Caminó solo a su hogar, escondiendo su vergüenza, congoja y soledad bajo una máscara de solemne remordimiento. Estiró su postura, trató de no cojear, cerró las manos en puños y no miró atrás. Porque si lo hacía, no seguiría adelante. Y debía hacerlo; el resto de su familia lo necesitaba.
Golpeó la puerta y una de sus empleadas le abrió. Enseguida, la dama gritó por el nombre de su esposa y lo dejó entrar, perpleja por su apariencia descuidada y por la herida en su cabeza. Así que él pisó en el vestíbulo Helen se apareció en su frente, luciendo tan cansada y estresada cuanto él.
—Ted... —murmuró, antes de atraparlo entre sus brazos.
La acción lo tomó de sorpresa. El cariño abiertamente expresado por su mujer le recordó demasiado al demostrado años atrás, cuando ambos eran jóvenes y su historia aún estaba envenenada por centenas de traiciones y decepciones. Supuso que, en algún punto remoto del alma de su esposa, los vestigios de su antiguo amor aún existían, protegidos por la amistad que a tan poco tiempo habían vuelto a entablar.

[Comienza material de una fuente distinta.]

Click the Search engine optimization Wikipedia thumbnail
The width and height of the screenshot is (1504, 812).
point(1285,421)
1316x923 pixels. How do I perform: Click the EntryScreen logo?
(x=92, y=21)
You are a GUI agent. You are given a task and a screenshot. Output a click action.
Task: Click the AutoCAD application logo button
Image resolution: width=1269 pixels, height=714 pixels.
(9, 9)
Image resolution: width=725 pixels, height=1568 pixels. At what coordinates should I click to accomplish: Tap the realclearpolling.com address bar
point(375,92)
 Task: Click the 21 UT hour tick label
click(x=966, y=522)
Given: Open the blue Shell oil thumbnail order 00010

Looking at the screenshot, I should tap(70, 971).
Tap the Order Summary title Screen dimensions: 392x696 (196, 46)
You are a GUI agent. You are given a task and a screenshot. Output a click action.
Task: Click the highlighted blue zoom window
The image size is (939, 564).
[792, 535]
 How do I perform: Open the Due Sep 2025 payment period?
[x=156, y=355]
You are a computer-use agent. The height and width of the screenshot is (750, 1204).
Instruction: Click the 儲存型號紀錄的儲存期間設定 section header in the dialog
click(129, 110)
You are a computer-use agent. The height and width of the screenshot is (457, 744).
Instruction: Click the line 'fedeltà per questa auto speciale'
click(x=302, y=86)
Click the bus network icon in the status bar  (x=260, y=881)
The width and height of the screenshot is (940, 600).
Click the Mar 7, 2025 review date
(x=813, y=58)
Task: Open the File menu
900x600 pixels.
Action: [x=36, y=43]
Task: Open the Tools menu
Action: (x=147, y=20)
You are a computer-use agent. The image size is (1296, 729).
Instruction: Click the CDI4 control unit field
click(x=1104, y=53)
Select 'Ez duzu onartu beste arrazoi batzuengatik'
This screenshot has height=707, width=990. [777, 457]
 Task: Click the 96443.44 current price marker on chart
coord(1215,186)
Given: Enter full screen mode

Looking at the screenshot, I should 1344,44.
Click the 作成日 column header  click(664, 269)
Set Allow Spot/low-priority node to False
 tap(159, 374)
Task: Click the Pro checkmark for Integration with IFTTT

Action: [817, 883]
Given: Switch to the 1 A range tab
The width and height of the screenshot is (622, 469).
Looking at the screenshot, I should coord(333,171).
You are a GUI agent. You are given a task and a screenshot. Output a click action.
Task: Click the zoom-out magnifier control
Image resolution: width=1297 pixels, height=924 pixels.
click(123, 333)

—Lo siento —él le dijo al oído, apoyándose en su figura y dejando de lado sus pretensiones de hombre fuerte e insensible.
—¿Dónde estabas? —Helen indagó con voz acuosa.
—En el punto más bajo de mi vida.
—Teddy...
—Tengo muchas cosas que contarte... más tarde.
Ella se apartó, entiendo su mensaje: necesitaban de privacidad.
—¿Papá? —ambos escucharon la voz de Lawrence resonar junto a sus pasos apurados y miraron en dirección a la sala.
Theodore volvió a inflar su postura y cubrir su vulnerabilidad con su seriedad. No quería que su hijo se preocupara aún más por él. Pero su armadura oxidada no logró mantenerse unida por mucho tiempo. Mirar al muchacho a los ojos —idénticos a los de su hermana— fue el golpe crítico que la rompió.
Lawrence, así como su madre, corrió hacia él y lo abrazó. El periodista hasta quiso contener sus lágrimas, pero terminó rindiéndose al escuchar el llanto del propio joven al que sostenía.
Hacer esto lo hizo comprobar que Janeth tenía razón; él no era igual a su progenitor. El viejo señor Gauvain jamás le hubiera permitido acercarse tanto a sí mismo, o dejarse amar. Era un hombre rudo, solitario e indiferente. Opuesto a sí mismo, en todos los aspectos. Hubiera regañado a Lawrence por llorar. Le hubiera dado un manotazo y demandado que fuera más fuerte, más varonil.
Él no quería hacer eso. Solo consolar a su hijo y removerle de encima parte de su luto, de su aprensión y de su agotamiento.
—No sabes cuánto me alegra que estés en casa, papá...
—Perdóname —lo interrumpió—. Por favor.
—No h-hay nada que perdonar. Nada —Lawrence se separó de su torso—. Pero si sería bueno oír una explicación.
—La tendrás —el periodista miró a su esposa en seguida—. Ambos lo harán —señaló con la mano a las escaleras—. Vayamos a mi despacho, por favor... tengo muchas cosas que contarles.